━━ GIVEN RECORDS
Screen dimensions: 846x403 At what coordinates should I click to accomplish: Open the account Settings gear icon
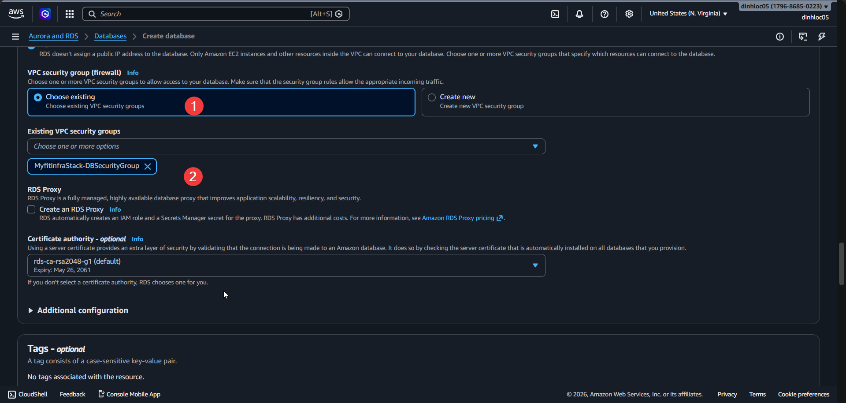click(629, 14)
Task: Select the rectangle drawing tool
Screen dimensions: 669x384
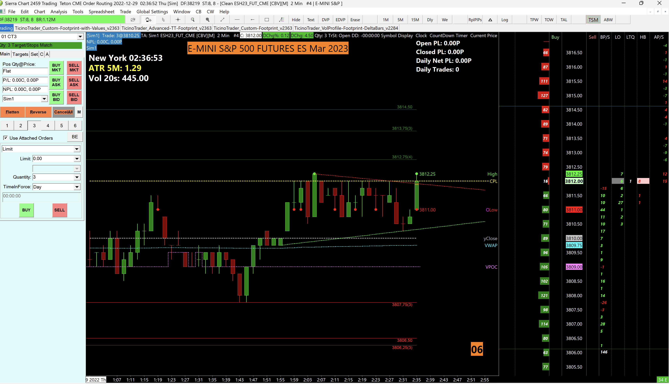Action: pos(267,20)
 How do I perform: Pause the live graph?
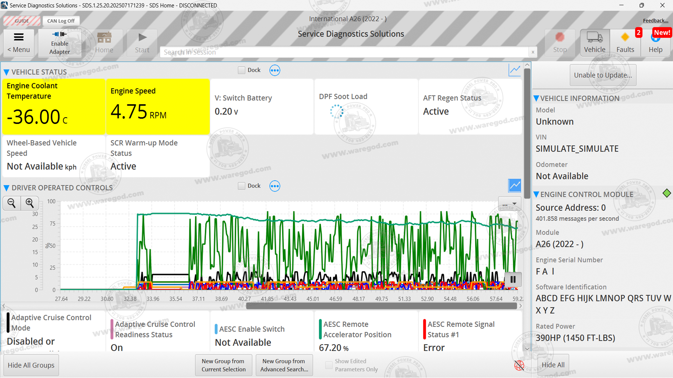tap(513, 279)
━━━━
EXERCISE AIM: What the response needs is every entry, repeated exactly, and none of the pictures.

ANSWER BOX:
Screen dimensions: 846x403 At what coordinates should I click to accomplish: Open the account Settings gear icon
click(629, 14)
Task: Select the rectangle drawing tool
Screen dimensions: 669x384
Action: pos(267,20)
 How do I perform: Pause the live graph?
tap(513, 279)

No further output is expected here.